From the above diagram, it is factual that not every demand curve will take the down slope merely because of the cost of the item increases. Customers often buy products regardless of the increase of the price (Zhao, Wang, Watson & Guan, 2013). Typically, higher costs of products imply lover in demand. The curve shows that consumers are not affected by the price increase.

Higher Wages

The customer choices in relation to income are influenced by the four types of products. Substitutes, inferior, normal and complementary types of goods greatly affects the choices the consumer make.

The diagram above demonstrates income consumption curve to describe the normal product (Foxall, 2016). Overall, the diagram shows the rise and fall in utility as the quantity varies. Further, the diagram above, complementary products, holds that when the income augments other relative good also increases in price simultaneously. For instance, when buying goods, some other goods will be bought by the consumer. Substitute’s products are substituting the goods for the consumer. These products do not have the impact. Consumers buy substitute products to fulfill their needs.

Higher Interest Rates

The increase in interest rates affects the consumers’ spending. Therefore, a rise in interest will make consumers save more cash and they normally stop spending. Similarly, when the rate of interest falls, there will be increase in the spending (Foxall, 2016). As a result, certain consumers may wait longer for the rates of interests are lower.

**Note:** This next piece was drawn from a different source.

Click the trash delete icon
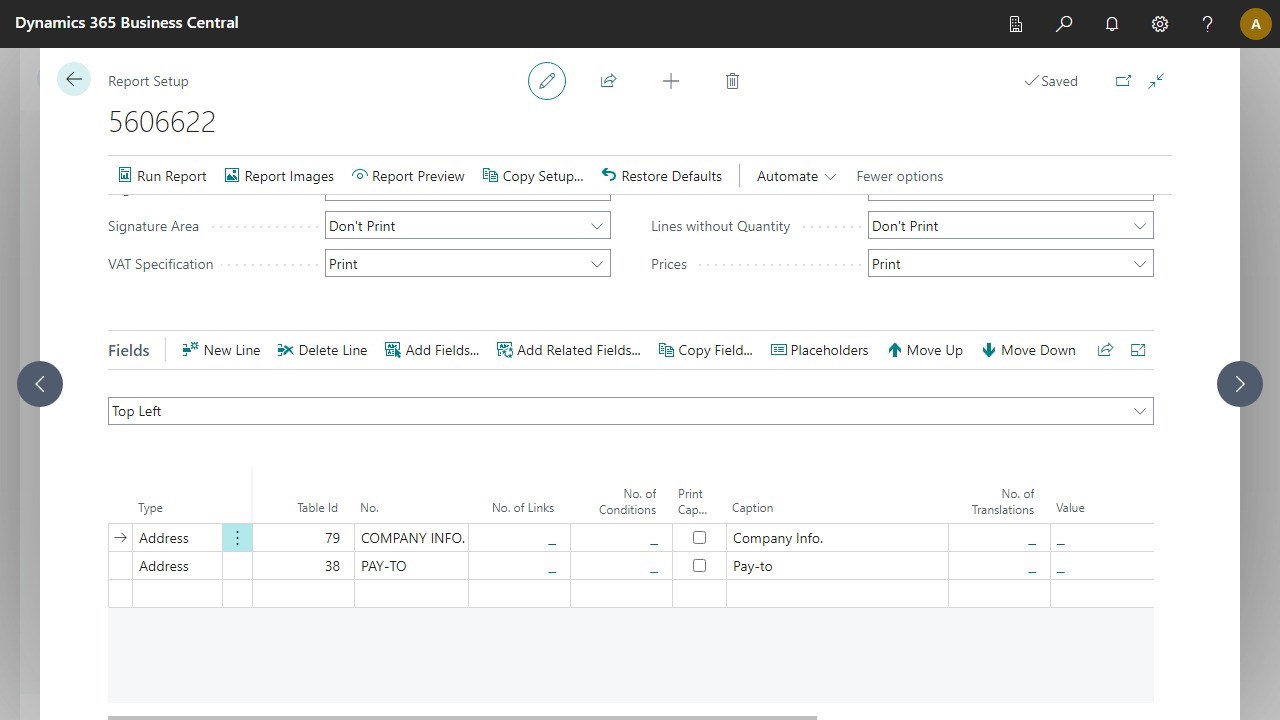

The Role of Asymmetric Information

It is important for any company to conduct better market research. This will able they get consumers insight and aim to provide for their needs. The asymmetric information provides evidence that a company experiences some challenges in the market. For instance, purchasing coffee, as a customer do not need more information compared to the individual who made the offer. In this sense, the person who makes the coffee should do allot of market research to understand what the consumers want (Pinjari, et al, 2016). Therefore, customers are not accepted to buy information of the product even if they are paying less or more. Commoners should be given the information about the products they are buying.

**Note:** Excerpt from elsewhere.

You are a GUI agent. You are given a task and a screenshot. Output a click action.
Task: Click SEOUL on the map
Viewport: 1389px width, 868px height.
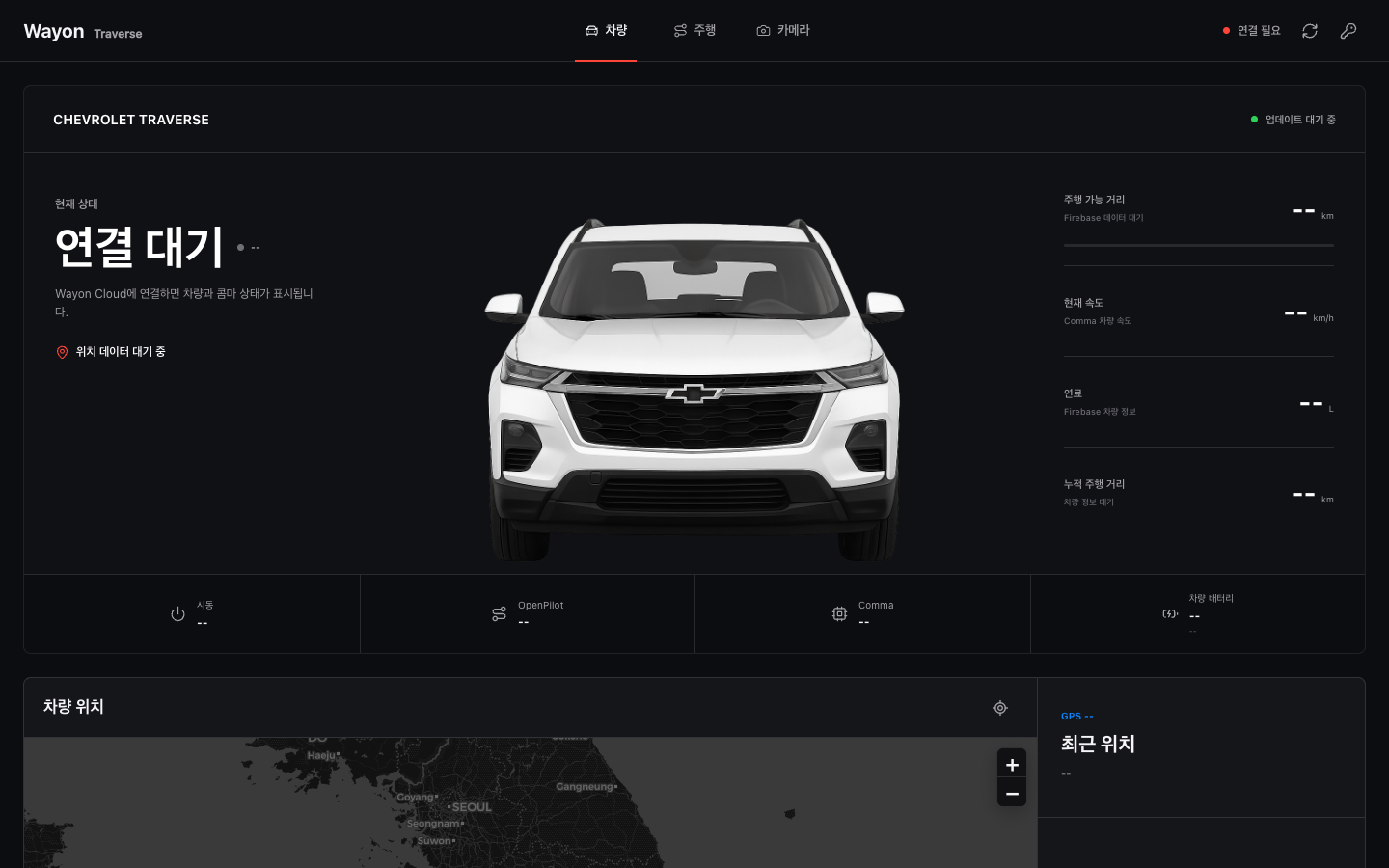[470, 807]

Condorcet Paradox and Arrow’s Impossibility Theorem In The Political Economy

The Condorcet paradox is proving to be a challenge in the business world and to the entire society. Customers are not sure on what they want to buy just because they need other things as well. The implication is that the problem is the economy (Oliveira‐Castro, Cavalcanti, & Foxall, 2016). Some people may have a need to purchases something yet they do not have enough money to help them buy those items. For example, if the client votes for A more than option B and C, while other customers opt for B or C. The examples include;

Customer 1, A > B > C

Customer 2, B > C > A

Customer 3, C > A > B

The questions that are then not answered is who will get the majority votes? Therefore, Arrow impossibility theory may assist solve such problems. Overall, it is a social option paradox showing what type of product wins the majority votes accurately.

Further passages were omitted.